Когда мы добрались до Воловой Леготы, то больше походили на призраков и не знали, на каком мы свете. Стучимся к старосте; все спят, потом староста вылез с ружьем в руках, бородатый такой великан. Увидел, кто мы, стал на колени и принялся снимать с нас лыжи, храня полное молчание. Когда я теперь вспоминаю об этом, все мне представляется дивным видением, торжественным и простым; ни слова не говоря, староста повел нас к одной из хат; в горнице горели две свечи; перед образом молилась женщина, вся в черном; на постели — в белой рубахе лежала мертвая Марина Матейова, шея у нее была располосована чуть ли не до позвонков; страшная и притом удивительно чистая рана, словно мясник разделывал порося; и лицо было нечеловечески белое, такими лица бывают, когда кровь вытекла вся до последней капли.

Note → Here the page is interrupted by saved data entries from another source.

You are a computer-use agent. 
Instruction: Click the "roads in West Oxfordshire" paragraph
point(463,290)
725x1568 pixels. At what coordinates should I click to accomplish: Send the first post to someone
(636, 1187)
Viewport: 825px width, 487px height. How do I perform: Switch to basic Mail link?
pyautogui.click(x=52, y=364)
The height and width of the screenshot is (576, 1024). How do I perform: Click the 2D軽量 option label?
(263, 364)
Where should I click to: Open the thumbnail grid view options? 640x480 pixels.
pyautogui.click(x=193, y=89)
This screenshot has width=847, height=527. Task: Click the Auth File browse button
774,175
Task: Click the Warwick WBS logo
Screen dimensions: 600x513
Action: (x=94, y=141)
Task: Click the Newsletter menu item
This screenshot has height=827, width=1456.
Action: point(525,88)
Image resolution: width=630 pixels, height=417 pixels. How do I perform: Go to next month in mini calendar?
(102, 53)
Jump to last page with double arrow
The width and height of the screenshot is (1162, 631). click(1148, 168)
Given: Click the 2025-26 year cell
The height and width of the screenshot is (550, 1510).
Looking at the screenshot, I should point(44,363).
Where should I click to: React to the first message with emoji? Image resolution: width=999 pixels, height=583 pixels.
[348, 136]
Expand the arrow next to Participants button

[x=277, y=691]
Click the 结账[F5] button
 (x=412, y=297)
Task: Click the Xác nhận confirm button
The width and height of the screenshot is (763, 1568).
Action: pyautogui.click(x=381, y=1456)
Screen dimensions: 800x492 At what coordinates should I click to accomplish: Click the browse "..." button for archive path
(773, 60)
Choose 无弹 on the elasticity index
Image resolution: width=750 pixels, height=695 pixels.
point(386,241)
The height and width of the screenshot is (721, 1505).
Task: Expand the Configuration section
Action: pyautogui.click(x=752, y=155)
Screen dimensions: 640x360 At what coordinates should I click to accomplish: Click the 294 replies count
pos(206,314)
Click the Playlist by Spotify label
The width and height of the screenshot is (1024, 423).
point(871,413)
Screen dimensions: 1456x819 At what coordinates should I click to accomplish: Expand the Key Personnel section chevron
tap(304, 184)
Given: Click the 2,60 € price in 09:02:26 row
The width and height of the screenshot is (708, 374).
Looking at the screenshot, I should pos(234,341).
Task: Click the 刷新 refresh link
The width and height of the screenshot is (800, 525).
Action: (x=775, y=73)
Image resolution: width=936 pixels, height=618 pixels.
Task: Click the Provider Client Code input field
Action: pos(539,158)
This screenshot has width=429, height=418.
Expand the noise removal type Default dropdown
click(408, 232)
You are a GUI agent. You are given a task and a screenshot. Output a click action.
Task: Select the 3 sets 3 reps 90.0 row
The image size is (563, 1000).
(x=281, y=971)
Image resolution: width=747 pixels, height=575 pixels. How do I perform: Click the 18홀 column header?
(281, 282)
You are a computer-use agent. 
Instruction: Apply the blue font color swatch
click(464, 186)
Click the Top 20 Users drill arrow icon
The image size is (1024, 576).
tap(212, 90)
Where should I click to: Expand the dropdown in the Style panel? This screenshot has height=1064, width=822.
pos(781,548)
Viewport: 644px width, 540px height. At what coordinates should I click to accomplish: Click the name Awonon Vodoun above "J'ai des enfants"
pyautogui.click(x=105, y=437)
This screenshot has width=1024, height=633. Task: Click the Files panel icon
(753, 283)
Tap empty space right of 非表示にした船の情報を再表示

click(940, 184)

Потом — также в полном безмолвии — староста повел нас к себе; но в его избу уже набилось одиннадцать мужиков в кожухах — не знаю, помните ли вы, как воняют эти кожухи из овчин: как-то щемяще и ветхозаветно.
192
В интервью 1930 г. Карел Чапек заметил: «Только одна история — та, которая происходит на подкарпатской Руси, — случилась в Словакии, а я ее перенес на подкарпатскую Русь. Но люди, побывавшие там, подтвердили, что обстановка там действительно такая, какой я ее изобразил»
193
Подкарпатье — принятое в Чехословакии 1918–1938 гг. название Закарпатской Украины.